Tra gli errori commessi dal Governo Conte, anche se in seguito parzialmente corretti, ve ne sono stati due particolarmente gravi: la concentrazione del potere emergenziale nelle mani del presidente del Consiglio e la mancanza della ricerca di vera condivisione con le regioni. Avere riannodato i fili della collaborazione istituzionale tra Stato e regioni è un passo indispensabile per garantire alle misure restrittive la necessaria corrispondenza alle differenti situazioni presenti nel territorio nazionale. Con in più un elemento importante.
Quale?
Quanto più le misure sono condivise, tanto più saranno concretamente applicate e osservate in quanto favorevolmente accolte e sostenute anche dalle autorità regionali.
Si attribuisce al piano vaccini del governo, non ancora ufficialmente reso pubblico, il proposito di razionalizzare e rendere omogenee le iniziative regionali in essere. È la cosa giusta?

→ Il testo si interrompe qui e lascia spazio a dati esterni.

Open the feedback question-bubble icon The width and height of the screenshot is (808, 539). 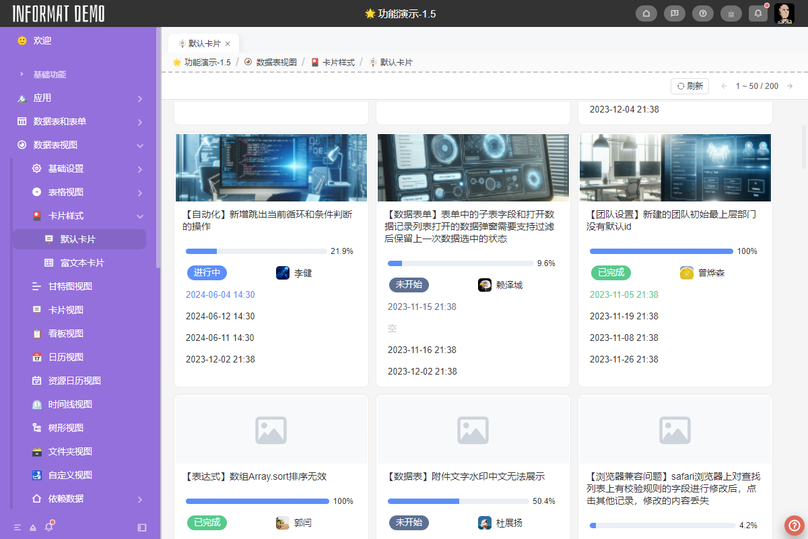(674, 13)
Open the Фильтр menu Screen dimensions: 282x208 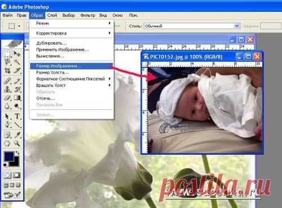pyautogui.click(x=87, y=15)
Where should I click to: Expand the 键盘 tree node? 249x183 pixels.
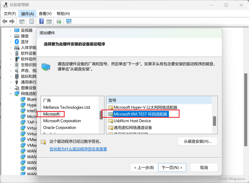click(11, 36)
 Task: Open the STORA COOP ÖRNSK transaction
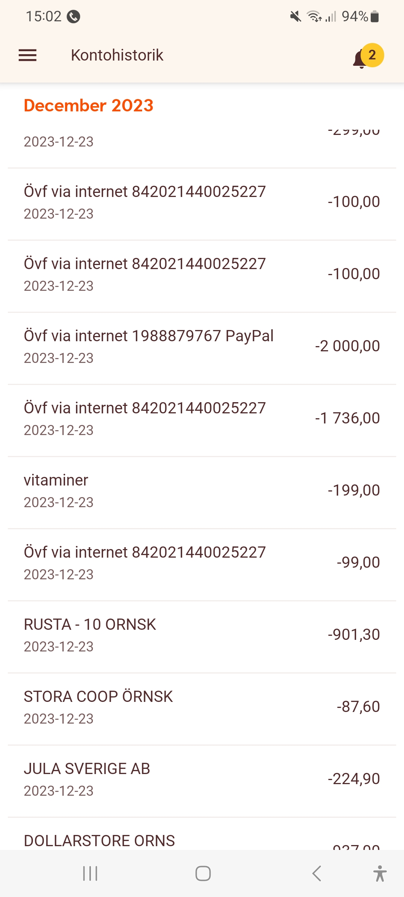202,707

La genericità delle previsioni contenute nel piano vaccinale, ad esempio circa le categorie delle persone da vaccinare, era in parte giustificato dalle notevoli incertezze che dominavano quel particolare momento in cui il piano è stato redatto. Adesso è indispensabile disegnare il quadro chiaro dei principi che devono regolare in modo unitario la campagna vaccinale sull’intero territorio nazionale. La definizione di questi principi, a sua volta, non può essere il risultato di decisioni verticistiche, ma deve scaturire dall’effettiva consultazione delle autorità competenti sul territorio.
In caso contrario?
Si rischia di dettare norme di difficile se non impossibile implementazione.